◆ **SET PROBLEM A**
Duplicate the passage in the Philippines update word for word, starting with "The Philippines posted" and going on through "the fine print).".
◆ **SET PROBLEM B**
What world growth rate does the IMF forecast for 2009, according to the Philippines update?
◆ **SET PROBLEM C**
Supply the next part of the Philippines update, picking up right after its final sentence.

◆ **SOURCE**
Books on The Philippines
Update No: 052 - (01/05/08)
Times are tough and by all accounts they are becoming more so.
We read about it every day in the press now and, thankfully for Malacañang,
people in the Philippines are becoming more concerned over rice, oil and—in
business circles at least—the prospects of a US recession than they are about
the latest scandal to hit government. This is a pity really because it makes
reform, or the groping towards reform, even less likely than it was before. This
can only lead the country into a tailspin. But for the moment, President Arroyo,
who incidentally, is now the most unpopular president of the Philippines ever if
the latest survey data is to be believed, can relax a little as scandals and
rumours of scandals are off the front-pages of the daily newspapers.
While the focus of attention is now on wider issues, with presidential elections
now a scant two years away, the chances of meaningful debate and development of
rational policy are nowhere to be seen at the present time. Hopefully over the
next few months as the dust settles and issues get realigned, that may change.
If it does, you will read about it here.
Growth is slowing
A number of forecasting agencies have this past month reassessed their
global growth forecasts for this year and next. They all seem to come up with
broadly similar numbers and the numbers are depressing. The IMF now sees world
growth this year at 3.7 percent and at 3.8 percent in 2009. The EIU forecast is
3.7 percent this year rising to 3.9 percent next year. (Both are at Purchasing
Power Parity rates although assumptions may vary.)
The IMF believes that there is a “25 percent chance that global growth could
fall below 3 percent this year—equivalent to a global recession.” This is
scary stuff. Up until recently we were all expecting slower growth this year but
nobody was talking about a global recession.
Both the IMF and the EIU see the chances of a mild recession in the United
States as becoming more likely. Indeed the EIU believes it to be a certainty
although a slow rebound is expected in 2009. The pace of the rebound will be
largely governed by lingering problems in the housing market and balance sheet
adjustments of US banks. The Philippines, despite not being exposed to any
extent to the sub-prime market may suffer adverse spin off from these
developments in other ways; from a downturn in export orders to a slowing of
remittances—indeed they are already slowing.
The Philippines posted a balance of payments (BoP) surplus of US$1.69 billion in
the first quarter of 2008, up from just US$1.42 billion a year ago. This was in
large part due to higher exports and higher remittances—at least that is one
view (but you need to study the fine print).

◆ **DATA EXTRACT**
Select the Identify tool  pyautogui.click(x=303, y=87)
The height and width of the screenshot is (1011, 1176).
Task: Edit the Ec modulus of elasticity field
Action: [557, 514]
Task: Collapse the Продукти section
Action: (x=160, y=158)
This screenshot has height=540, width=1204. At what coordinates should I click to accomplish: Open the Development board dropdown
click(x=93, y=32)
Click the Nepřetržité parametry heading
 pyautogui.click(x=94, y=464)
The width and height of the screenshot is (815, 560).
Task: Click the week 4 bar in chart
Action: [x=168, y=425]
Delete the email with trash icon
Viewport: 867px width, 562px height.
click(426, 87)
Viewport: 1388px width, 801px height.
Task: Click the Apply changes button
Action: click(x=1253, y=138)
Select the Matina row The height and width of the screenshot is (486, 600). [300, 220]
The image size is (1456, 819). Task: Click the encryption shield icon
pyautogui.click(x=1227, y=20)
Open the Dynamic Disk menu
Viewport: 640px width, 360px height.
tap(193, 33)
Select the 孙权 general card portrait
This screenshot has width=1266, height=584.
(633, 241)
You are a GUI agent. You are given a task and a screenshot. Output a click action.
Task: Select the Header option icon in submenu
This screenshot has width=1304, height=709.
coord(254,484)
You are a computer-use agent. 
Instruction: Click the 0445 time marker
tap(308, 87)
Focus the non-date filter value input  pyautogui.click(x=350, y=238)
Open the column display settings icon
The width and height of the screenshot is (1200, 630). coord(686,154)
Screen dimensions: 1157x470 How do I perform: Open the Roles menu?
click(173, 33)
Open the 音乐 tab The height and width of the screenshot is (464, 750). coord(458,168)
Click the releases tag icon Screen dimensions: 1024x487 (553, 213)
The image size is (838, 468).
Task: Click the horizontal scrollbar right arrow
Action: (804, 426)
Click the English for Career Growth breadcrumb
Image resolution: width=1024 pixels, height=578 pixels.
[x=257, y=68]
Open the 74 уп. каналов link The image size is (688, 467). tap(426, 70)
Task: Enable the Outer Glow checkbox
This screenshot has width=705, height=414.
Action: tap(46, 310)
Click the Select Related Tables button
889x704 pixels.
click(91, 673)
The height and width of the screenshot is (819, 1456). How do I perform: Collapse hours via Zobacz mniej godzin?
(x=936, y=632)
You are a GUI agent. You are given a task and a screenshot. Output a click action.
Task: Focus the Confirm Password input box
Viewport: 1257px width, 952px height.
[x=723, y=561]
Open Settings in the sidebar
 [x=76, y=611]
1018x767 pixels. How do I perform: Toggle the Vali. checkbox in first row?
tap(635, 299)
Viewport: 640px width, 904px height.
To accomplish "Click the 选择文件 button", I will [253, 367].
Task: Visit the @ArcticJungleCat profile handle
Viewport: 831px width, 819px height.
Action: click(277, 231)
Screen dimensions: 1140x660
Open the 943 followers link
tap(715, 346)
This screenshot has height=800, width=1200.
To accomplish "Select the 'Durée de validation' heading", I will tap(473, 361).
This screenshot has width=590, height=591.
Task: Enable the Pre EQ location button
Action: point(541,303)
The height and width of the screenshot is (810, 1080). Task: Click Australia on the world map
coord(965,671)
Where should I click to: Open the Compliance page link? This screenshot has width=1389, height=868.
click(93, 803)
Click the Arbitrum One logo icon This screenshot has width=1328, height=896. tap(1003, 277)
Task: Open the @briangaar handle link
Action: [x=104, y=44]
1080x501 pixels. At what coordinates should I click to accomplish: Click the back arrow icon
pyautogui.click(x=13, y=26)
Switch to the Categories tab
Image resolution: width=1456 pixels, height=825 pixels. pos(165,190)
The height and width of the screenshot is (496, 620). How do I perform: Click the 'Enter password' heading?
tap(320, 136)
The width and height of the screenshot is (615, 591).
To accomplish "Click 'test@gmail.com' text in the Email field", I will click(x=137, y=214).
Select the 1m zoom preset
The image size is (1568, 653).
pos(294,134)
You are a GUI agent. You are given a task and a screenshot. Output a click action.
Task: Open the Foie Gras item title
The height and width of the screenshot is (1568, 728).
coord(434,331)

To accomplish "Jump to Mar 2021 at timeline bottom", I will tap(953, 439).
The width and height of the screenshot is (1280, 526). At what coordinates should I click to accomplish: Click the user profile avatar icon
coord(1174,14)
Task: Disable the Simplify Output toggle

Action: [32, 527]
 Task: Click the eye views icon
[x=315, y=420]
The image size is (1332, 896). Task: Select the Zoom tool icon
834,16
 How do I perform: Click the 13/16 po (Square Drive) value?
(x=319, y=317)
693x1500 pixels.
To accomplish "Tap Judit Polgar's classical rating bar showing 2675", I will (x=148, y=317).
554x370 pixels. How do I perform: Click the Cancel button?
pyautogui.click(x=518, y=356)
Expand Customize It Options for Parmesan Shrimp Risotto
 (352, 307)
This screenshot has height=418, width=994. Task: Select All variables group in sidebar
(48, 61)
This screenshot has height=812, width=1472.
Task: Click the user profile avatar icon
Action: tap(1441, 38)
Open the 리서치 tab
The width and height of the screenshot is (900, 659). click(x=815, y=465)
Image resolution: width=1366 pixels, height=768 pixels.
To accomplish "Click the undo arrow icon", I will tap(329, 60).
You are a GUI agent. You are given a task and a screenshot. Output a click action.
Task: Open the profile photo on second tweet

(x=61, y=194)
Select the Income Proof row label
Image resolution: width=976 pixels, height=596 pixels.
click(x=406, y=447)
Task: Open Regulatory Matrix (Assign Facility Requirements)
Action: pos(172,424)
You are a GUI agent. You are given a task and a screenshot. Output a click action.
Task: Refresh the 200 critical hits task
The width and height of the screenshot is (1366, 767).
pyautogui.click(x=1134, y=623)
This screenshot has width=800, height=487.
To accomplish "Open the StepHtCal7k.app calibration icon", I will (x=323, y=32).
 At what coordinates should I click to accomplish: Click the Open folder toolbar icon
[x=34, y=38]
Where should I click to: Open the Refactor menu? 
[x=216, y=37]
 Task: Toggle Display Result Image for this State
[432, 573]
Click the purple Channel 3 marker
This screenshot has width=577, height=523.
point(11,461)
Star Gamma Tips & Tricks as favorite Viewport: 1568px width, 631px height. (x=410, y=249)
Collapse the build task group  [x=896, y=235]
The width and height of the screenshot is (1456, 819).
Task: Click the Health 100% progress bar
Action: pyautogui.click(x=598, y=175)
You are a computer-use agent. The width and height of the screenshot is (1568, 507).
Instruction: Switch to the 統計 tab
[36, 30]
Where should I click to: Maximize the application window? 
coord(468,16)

◆ **OUTPUT A**
The Philippines posted a balance of payments (BoP) surplus of US$1.69 billion in
the first quarter of 2008, up from just US$1.42 billion a year ago. This was in
large part due to higher exports and higher remittances—at least that is one
view (but you need to study the fine print).

◆ **OUTPUT B**
3.8 percent

◆ **OUTPUT C**
According to the Central Bank remittances coursed through banking channels by
Filipinos working abroad reached US$1.259 billion in February 2008. This was up
in dollar terms by 16 percent from a year ago and put the total money sent home
by overseas Filipino workers at US$2.5 billion, which was 15.5 percent higher
In US dollar value terms, Philippines’ merchandise exports grew 10.7 percent
year-on-year in February 2008, led by significant improvement in the value of
agricultural, petroleum and gold exports during the month when commodity prices
reached fresh record levels.
This really is the old smoke and mirrors trick. By talking up the percentages,
the inference is that the economy is doing well. But we need to remember that
over the past year the peso has appreciated by around 19 percent against the US
dollar and while the international reserves are looking good, the number of
pesos being pumped into the economy from export activity and from remittances is
As a result, growth forecasts for the Philippines are also being quietly
revisited. Publicly, for the moment, the government is still sticking to a hope
that GDP growth will better six percent this year, privately senior government
officials will admit that even five percent would be a good outcome in current
What do others say? The World Bank is forecasting domestic growth in the
Philippines will slow in 2008 to around 5.9 percent while recovering slightly in
2009 to 6.1 percent. For its part the Manila-based Asian Development Bank is
forecasting a slowing to 6.0 percent this year. Looking more on the optimistic
side, the IMF believes that the domestic economy could grow at a higher rate of
between 6.3 and 7.0 percent this year but only under a “strong reform”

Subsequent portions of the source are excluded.